Her wedding

Ok. I told one of my best friends Id be a brides maid in her wedding. she needed one more girl before she thought to ask me and I brought it up. She said she didnt even think to ask me because she knew how tight things are for me right now and she wasn’t sure if I could afford it. I mean it will cost me 200.00 for a dress I will only wear once and then I’ll have to spend money for shoes, my hair, a slip, and flowers. And then Ill have to by a gift for the bridal shower and the wedding and I have to because this girl deserves the best from me. she has been a friend for years and always there for me even if we live 2 hours apart currently she has BEEN there each time.
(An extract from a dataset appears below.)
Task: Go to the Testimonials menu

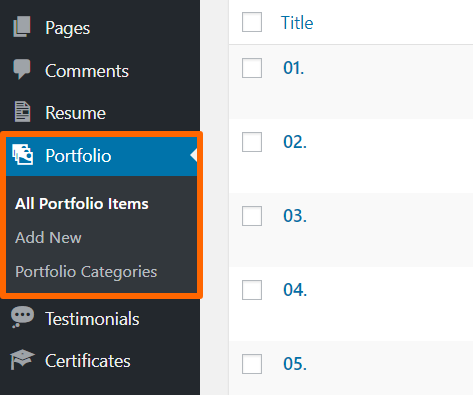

Anyhow, I told her yes I told her I could afford it and with time I can. I was off work from December until January and a lot of bills just got behind I am trying to catch up which I am almost done and ahead. But it seems like there is no such thing as ahead. Now its the wedding and old bills I put on the sid eyears ago and I HAVE TO spend money on my beat up 85 ford tempo. It needs little things that add up and if I put that on the side anymore I may end up dead on the street or something.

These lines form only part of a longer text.